1945-1950 old-time radio human-interest program

Bride and Groom is an old-time radio human-interest program in the United States. It was broadcast on ABC from November 26, 1945, to September 15, 1950. Each episode featured an engaged couple who would be married during the broadcast, then showered with gifts.

In 1951, it was adapted as a television show of the same name.

==Format==
Each episode centred on a couple engaged to be married. An episode would begin with host John Nelson interviewing the couple, with questions about how the two met and their courtship. Announcer Jack McElroy would sing a song for the couple, who would then exit to an adjacent chapel to be married by one of around 30 clergymen retained by the show. During the wedding ceremony, which was not recorded, Nelson would chat with members of the audience. He would usually speak with married couples who were celebrating significant anniversary milestones, who would be given gifts such as matching wristwatches. After the ceremony, the newlyweds returned to the studio where they received wedding gifts provided by sponsors, such as refrigerators, stoves, silverware and jewelry, as a reward for participating in the program.

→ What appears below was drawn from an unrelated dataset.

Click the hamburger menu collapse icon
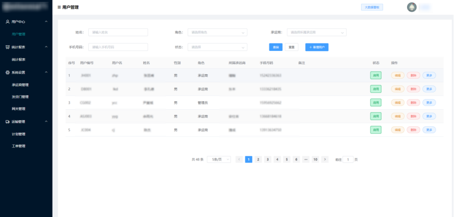point(59,8)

The 30-minute program was sponsored by Sterling Drug until January 2, 1950.

==Casting==
Radio historian John Dunning wrote, "During its five-year run, Bride and Groom told the stories of almost 1,000 new couples." Couples who were ready to marry provided information about themselves to the show's staff. Applications were reviewed by director John Reddy or a panel of judges.

As a matter of policy, the show excluded divorcees from consideration. Roman Catholic couples were also not cast because their faith would have required them to be married in a Catholic church. Couples married on the show ranged in age from teenagers to octogenarians. On occasion, the show featured celebrity couples, such as radio personality Bud Collyer and actress Marian Shockley in 1948.

==Personnel==
John Nelson was the program's host, while Jack McElroy was the announcer. Music was by Gaylord Carter. Edward Feldman and John Masterson were the directors, and John Reddy was the writer.